Task instructions:
Your task is to repeat exactly the lines below between the line holding "kamp (88, 2186)" and the line holding "siebzig prozent (107, 2186)", inclusive, and only those.

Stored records
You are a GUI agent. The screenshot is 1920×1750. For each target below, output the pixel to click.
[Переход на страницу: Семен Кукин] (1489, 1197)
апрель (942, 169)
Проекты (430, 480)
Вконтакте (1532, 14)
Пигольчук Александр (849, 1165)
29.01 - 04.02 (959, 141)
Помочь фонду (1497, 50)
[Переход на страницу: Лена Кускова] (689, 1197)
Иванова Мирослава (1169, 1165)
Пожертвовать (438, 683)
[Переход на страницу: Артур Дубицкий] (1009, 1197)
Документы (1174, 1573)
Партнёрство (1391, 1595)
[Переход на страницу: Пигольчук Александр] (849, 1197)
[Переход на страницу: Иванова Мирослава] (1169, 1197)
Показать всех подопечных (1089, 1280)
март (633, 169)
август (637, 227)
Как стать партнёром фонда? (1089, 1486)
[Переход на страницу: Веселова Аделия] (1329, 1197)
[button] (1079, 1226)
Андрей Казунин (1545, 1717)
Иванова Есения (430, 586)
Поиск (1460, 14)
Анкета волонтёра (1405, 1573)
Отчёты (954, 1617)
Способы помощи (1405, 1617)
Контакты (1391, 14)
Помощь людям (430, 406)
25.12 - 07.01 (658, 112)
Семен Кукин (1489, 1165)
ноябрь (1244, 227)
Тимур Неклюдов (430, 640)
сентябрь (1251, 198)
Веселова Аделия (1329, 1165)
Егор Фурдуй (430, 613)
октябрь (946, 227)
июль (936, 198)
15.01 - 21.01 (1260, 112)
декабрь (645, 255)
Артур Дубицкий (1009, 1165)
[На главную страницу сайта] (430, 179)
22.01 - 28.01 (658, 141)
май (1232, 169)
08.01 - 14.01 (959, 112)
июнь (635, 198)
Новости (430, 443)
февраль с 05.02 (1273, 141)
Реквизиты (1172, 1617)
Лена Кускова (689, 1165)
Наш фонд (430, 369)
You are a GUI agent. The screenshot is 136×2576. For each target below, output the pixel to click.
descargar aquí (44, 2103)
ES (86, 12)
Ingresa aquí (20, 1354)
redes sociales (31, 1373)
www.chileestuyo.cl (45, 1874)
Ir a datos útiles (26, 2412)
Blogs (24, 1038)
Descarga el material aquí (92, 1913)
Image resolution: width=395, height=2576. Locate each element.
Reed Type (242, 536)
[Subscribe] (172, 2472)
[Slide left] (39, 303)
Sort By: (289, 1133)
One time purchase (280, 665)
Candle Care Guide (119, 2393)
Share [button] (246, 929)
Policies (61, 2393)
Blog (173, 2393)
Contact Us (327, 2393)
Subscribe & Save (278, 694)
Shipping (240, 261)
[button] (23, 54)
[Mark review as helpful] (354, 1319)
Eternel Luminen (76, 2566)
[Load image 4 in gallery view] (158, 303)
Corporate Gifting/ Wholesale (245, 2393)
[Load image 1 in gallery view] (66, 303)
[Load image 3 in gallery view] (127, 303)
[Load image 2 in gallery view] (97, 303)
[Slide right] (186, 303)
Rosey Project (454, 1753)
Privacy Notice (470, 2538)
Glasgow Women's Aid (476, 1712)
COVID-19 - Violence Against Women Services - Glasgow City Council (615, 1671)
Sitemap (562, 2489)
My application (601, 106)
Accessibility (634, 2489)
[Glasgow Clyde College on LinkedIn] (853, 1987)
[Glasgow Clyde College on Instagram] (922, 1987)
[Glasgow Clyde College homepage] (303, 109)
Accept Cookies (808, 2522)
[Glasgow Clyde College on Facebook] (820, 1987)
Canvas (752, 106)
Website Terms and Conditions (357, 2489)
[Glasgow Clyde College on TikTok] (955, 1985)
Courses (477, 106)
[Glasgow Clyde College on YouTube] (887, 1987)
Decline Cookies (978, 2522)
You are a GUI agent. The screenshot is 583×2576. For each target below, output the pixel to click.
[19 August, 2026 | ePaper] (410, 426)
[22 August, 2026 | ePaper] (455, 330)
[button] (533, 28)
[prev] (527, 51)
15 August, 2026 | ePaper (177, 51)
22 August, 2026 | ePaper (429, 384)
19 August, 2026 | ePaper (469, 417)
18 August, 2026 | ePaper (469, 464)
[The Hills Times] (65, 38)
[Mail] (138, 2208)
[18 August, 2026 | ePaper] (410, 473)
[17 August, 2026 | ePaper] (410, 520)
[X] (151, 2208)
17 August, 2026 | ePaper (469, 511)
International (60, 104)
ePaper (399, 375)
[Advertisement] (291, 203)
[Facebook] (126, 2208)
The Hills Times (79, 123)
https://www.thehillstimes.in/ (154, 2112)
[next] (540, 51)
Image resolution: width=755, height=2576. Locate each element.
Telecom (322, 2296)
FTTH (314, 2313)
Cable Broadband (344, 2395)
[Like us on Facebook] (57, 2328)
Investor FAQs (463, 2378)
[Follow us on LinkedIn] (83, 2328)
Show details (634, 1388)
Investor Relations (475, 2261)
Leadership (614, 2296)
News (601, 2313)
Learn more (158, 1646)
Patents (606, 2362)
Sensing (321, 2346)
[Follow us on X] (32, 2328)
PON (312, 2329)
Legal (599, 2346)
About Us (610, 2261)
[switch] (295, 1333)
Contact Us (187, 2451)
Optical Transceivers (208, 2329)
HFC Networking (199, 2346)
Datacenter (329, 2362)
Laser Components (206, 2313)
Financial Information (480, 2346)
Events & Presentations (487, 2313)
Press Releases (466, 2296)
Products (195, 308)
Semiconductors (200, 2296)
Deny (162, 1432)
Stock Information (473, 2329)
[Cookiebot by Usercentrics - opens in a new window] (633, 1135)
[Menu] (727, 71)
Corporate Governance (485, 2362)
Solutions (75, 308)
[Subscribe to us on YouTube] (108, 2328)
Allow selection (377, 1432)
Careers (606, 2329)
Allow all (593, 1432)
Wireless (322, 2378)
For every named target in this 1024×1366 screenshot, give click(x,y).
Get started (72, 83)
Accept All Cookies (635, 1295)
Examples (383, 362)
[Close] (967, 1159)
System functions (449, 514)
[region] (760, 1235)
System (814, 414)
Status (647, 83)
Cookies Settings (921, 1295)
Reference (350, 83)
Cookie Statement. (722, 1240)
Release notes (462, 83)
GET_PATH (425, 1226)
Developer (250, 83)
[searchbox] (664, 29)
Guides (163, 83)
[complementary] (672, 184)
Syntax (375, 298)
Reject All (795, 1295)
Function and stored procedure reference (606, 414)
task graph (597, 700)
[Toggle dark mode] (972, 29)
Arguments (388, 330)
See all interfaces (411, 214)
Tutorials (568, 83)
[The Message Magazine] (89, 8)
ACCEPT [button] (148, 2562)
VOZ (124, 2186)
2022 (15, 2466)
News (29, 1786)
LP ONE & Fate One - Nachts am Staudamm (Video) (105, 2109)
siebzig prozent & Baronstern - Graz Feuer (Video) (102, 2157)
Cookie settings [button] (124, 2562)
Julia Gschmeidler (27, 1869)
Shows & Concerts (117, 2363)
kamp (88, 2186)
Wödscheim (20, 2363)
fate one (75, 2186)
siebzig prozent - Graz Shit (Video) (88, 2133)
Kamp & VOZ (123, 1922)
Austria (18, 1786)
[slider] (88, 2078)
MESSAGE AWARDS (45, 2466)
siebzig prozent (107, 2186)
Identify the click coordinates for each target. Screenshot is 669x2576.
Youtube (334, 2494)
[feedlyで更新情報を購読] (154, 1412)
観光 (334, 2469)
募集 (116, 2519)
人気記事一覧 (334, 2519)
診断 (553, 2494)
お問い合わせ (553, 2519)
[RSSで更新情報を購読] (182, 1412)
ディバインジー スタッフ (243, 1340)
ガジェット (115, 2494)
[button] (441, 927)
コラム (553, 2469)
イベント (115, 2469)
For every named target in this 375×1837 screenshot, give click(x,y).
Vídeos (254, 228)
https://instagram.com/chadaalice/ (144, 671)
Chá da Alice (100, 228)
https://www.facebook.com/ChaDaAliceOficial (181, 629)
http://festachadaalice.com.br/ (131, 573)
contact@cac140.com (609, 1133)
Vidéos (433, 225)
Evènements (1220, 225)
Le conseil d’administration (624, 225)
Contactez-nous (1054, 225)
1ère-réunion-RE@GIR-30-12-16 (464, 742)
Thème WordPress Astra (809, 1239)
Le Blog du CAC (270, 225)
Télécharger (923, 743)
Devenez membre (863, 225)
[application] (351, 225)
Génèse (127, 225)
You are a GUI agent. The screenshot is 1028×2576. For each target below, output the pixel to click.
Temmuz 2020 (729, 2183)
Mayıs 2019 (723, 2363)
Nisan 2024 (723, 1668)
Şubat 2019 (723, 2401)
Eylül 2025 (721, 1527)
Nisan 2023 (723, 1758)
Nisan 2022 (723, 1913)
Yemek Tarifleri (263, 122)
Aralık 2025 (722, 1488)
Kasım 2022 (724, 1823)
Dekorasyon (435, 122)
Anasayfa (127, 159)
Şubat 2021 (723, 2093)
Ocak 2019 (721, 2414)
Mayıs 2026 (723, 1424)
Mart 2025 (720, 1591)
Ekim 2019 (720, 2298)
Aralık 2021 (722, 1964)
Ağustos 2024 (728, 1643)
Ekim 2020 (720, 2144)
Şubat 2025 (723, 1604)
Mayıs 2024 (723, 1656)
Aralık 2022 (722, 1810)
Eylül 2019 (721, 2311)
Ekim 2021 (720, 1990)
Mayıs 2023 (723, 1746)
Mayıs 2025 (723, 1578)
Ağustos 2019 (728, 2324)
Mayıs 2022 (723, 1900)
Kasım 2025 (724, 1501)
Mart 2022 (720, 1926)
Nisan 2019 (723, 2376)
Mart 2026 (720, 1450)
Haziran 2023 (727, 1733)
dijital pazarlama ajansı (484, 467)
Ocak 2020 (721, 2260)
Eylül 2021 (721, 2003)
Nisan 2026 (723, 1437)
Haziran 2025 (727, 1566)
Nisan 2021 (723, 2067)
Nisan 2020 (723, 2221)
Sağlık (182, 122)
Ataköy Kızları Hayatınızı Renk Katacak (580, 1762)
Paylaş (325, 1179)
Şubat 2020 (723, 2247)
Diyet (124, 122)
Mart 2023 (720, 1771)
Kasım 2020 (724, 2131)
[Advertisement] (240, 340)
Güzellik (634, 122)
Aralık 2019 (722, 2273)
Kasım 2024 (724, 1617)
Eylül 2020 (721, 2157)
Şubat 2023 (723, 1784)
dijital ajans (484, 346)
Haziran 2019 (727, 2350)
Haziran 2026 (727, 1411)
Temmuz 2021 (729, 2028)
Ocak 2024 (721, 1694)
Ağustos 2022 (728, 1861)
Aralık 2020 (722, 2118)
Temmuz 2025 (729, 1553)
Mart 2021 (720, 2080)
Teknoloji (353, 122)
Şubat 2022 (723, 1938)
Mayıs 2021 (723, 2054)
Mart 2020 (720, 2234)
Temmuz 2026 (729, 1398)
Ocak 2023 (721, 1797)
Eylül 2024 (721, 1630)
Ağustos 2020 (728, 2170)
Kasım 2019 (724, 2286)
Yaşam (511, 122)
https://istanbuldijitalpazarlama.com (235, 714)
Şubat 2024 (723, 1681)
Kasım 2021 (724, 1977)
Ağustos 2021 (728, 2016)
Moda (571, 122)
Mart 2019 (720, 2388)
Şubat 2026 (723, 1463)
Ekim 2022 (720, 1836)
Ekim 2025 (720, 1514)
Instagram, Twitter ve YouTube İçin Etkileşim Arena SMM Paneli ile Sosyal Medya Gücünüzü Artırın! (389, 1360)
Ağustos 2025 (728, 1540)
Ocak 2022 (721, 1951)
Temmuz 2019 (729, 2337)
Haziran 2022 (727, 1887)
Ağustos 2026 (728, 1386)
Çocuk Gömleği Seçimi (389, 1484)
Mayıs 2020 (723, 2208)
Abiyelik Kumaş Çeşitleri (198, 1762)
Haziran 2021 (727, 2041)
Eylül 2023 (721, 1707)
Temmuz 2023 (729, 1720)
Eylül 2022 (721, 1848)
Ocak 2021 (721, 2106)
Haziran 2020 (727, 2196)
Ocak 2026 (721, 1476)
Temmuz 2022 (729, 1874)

Response to this exercise:
kamp (88, 2186)
Wödscheim (20, 2363)
fate one (75, 2186)
siebzig prozent - Graz Shit (Video) (88, 2133)
Kamp & VOZ (123, 1922)
Austria (18, 1786)
[slider] (88, 2078)
MESSAGE AWARDS (45, 2466)
siebzig prozent (107, 2186)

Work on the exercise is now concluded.